[Mesa-dev] [PATCH v2 04/11] gallium: add endian_format field to struct pipe_resource
maraeo at gmail.com
Mon Apr 18 15:38:18 UTC 2016
On Mon, Apr 18, 2016 at 5:03 PM, Ilia Mirkin <imirkin at alum.mit.edu> wrote:
> On Mon, Apr 18, 2016 at 10:47 AM, Oded Gabbay <oded.gabbay at gmail.com> wrote:
>> On Thu, Apr 14, 2016 at 6:44 PM, Ilia Mirkin <imirkin at alum.mit.edu> wrote:
>>> On Thu, Apr 14, 2016 at 11:08 AM, Oded Gabbay <oded.gabbay at gmail.com> wrote:
>>>>> Wouldn't it make more sense to handle such issues in transfer_map?
>>>>> (i.e. create a staging memory area, and decode into it)? This assumes
>>>>> that the transfer_map() call has enough information to "do the right
>>>>> thing". I don't think it does today, but perhaps it could be taught?
>>>> It doesn't have all the info today, that's for sure. I imagine though
>>>> we can add parameters to it.
>>>>> That way everything that's in a pipe_resource is in some
>>>>> tightly-controlled format, and we specify the LE <-> BE parameters
>>>>> when converting between CPU-read/written and GPU-read/written data. I
>>>>> believe this is a better match for what's really happening, too. What
>>>>> do you think?
>>>> Unless I'm missing something, I think, at the end of the day, it will
>>>> be the same issues as in my solution - per code path per format is a
>>>> different case. That's because you will still need to "teach"
>>>> transfer_map, per each transfer per format what to do. So one will
>>>> need to go and debug every single code path there is in mesa for
>>>> drawing/copying/reading/textures/etc., like what I did in the last 1.5
>>>> months. It's a great learning experience but it won't give anything
>>>> Again, for example, in st_ReadPixels, I imagine you will need to give
>>>> "different orders" to transfer_map for the two different scenarios -
>>>> H/W blit and fallback. So what's the gain here ?

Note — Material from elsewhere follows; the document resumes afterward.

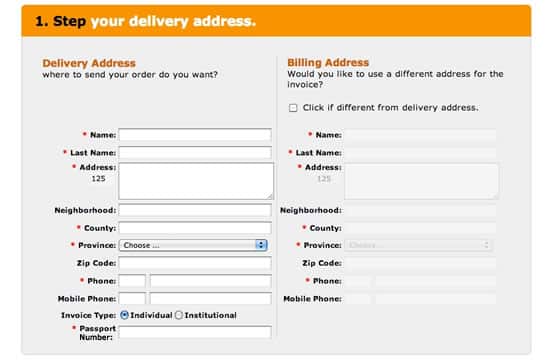Click the delivery Zip Code field
550x361 pixels.
coord(195,263)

>>>> If I'm missing something, please tell me.
>>> One of us is... let's figure out which one :)
>>> Here's my proposal:
>>> All data stored inside of resources is stored in a driver-happy
>>> format. The driver ensures that it's stored in proper endianness, etc.
>>> (Much like it does today wrt proper stride.)

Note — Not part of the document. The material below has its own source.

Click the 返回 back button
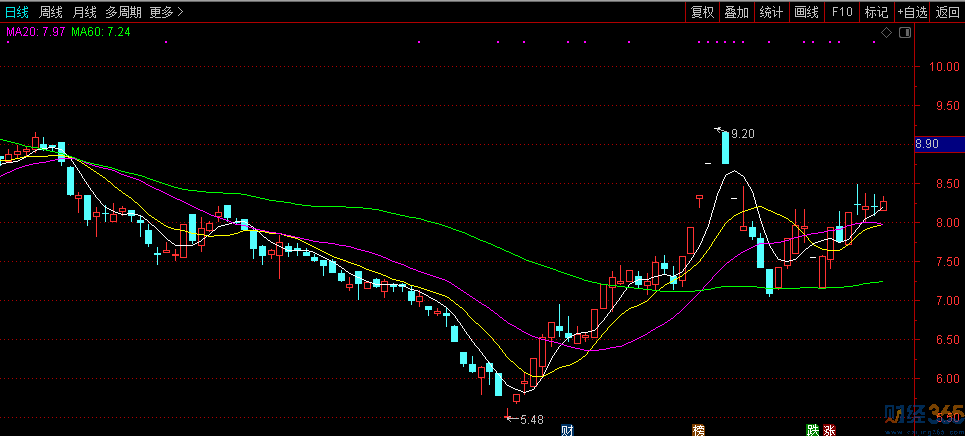965x436 pixels. 947,12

>>> Blitting(/copying) between resources doesn't require any additional
>>> information, since you have the format(s) of the respective resources,
>>> and it's all inside the driver, so the driver does whatever it needs
>>> to do to make it all "work".
>>> *Accessing and modifying* resources (directly) from the CPU is what
>>> becomes tricky. The state tracker may have incorrect expectations of
>>> the actual backing data. There are a few different ways to resolve
>>> this. The one I'm proposing is that you only ever return a pointer to
>>> the directly underlying data if it matches the CPU's expectations
>>> (which will only be the case for byte-oriented array formats like
>>> PIPE_FORMAT_R8G8B8A8_* & co). Everything else, like e.g.
>>> PIPE_FORMAT_R5G6B5_UNORM and countless others, will have to go through
>>> a bounce buffer.
>>> At transfer map time, you convert the data from GPU-style to
>>> CPU-style, and copy back the relevant bits at unmap/flush time.

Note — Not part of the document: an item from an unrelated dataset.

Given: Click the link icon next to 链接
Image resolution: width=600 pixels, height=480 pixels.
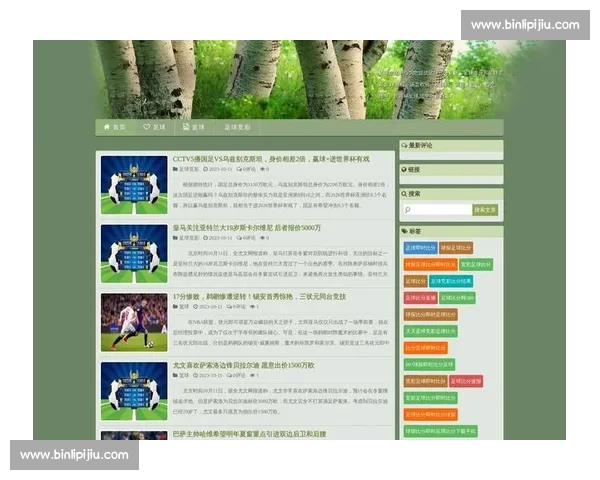Looking at the screenshot, I should 404,169.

>>> This presents a nice clean boundary for this stuff. Instead of the
>>> state tracker trying to guess what the driver will do and feeding it
>>> endiannesses that it can't possibly guess properly, the tracking logic
>>> is relegated to the driver, and we extend the interfaces to allow the
>>> state tracker to access the data in a proper way.
>>> I believe the advantage of this scheme is that beyond adding format
>>> parameters to pipe_transfer_map() calls, there will not need to be any
>>> adjustments to the state trackers.
>>> One yet-to-be-resolved issue is what to do about glMapBuffer* - it
>>> maps a buffer, it's formatless (at map time), and yet the GPU will be
>>> required to interpret it correctly. We could decree that PIPE_BUFFER
>>> is just *always* an array of R8_UNORM and thus never needs any type of
>>> swapping. The driver needs to adjust accordingly to deal with accesses
>>> that don't fit that pattern (and where parameters can't be fed to the
>>> GPU to interpret it properly).
>>> I think something like the above will work. And I think it presents a
>>> cleaner barrier than your proposal, because none of the "this GPU can
>>> kinda-sorta understand BE, but not everywhere" details are ever
>>> exposed to the state tracker.
>> To make the GPU do a conversion during blitting, I need to configure
>> registers. This is done in a couple of functions in the r600g driver
>> (r600_translate_texformat, r600_colorformat_endian_swap,
>> r600_translate_colorformat and r600_translate_colorswap).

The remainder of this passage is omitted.